___ STORED ROWS ___
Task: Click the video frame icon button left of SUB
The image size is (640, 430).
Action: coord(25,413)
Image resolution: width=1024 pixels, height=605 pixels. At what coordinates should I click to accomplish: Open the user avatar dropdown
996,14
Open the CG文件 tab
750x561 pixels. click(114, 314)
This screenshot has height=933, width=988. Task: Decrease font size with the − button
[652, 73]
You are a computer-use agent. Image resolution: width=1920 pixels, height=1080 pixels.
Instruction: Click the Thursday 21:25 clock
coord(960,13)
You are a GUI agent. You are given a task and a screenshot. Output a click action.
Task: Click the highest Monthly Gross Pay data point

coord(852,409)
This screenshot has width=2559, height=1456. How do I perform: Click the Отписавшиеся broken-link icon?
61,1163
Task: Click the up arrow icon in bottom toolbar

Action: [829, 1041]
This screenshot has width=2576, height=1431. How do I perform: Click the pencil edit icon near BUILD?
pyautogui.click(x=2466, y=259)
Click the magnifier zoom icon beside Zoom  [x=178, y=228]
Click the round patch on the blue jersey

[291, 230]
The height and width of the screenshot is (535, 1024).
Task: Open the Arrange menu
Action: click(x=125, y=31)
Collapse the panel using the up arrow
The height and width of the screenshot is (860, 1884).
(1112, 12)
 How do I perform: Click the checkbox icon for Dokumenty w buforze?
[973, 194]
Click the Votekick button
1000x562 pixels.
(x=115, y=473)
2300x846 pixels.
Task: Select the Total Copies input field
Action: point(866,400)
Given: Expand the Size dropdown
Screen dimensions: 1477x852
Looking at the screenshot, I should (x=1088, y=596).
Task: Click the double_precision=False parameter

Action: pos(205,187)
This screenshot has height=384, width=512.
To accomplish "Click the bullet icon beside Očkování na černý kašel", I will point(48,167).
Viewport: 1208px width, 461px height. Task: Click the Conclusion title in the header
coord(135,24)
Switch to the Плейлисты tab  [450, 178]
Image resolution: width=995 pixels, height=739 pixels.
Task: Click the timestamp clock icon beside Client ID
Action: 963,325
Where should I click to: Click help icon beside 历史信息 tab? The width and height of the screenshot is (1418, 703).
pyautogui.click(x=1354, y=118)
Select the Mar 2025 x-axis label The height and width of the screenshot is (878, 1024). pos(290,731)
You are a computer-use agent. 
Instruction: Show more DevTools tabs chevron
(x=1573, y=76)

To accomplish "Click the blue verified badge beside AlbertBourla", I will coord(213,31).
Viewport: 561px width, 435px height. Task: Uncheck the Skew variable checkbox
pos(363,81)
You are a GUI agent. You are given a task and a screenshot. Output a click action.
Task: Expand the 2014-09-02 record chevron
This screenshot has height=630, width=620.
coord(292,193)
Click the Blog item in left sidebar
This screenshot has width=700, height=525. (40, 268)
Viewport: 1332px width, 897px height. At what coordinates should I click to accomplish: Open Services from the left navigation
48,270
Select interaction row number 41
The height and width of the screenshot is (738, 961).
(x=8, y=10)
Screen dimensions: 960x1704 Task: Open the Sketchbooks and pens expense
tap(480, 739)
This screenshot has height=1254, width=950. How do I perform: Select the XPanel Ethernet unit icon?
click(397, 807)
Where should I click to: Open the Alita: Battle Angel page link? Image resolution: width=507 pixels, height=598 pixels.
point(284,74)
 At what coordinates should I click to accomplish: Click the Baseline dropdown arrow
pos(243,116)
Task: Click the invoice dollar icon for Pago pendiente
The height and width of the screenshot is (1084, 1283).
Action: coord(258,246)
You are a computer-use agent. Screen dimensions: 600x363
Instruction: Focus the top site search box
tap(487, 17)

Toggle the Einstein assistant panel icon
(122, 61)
___
Filter the items above and copy every line that contains the string "accomplish". Case counts when matching.

[WRITTEN SOLUTION]
Image resolution: width=1024 pixels, height=605 pixels. At what coordinates should I click to accomplish: Open the user avatar dropdown
To accomplish "Click the bullet icon beside Očkování na černý kašel", I will point(48,167).
To accomplish "Click the blue verified badge beside AlbertBourla", I will coord(213,31).
Viewport: 1332px width, 897px height. At what coordinates should I click to accomplish: Open Services from the left navigation
 At what coordinates should I click to accomplish: Click the Baseline dropdown arrow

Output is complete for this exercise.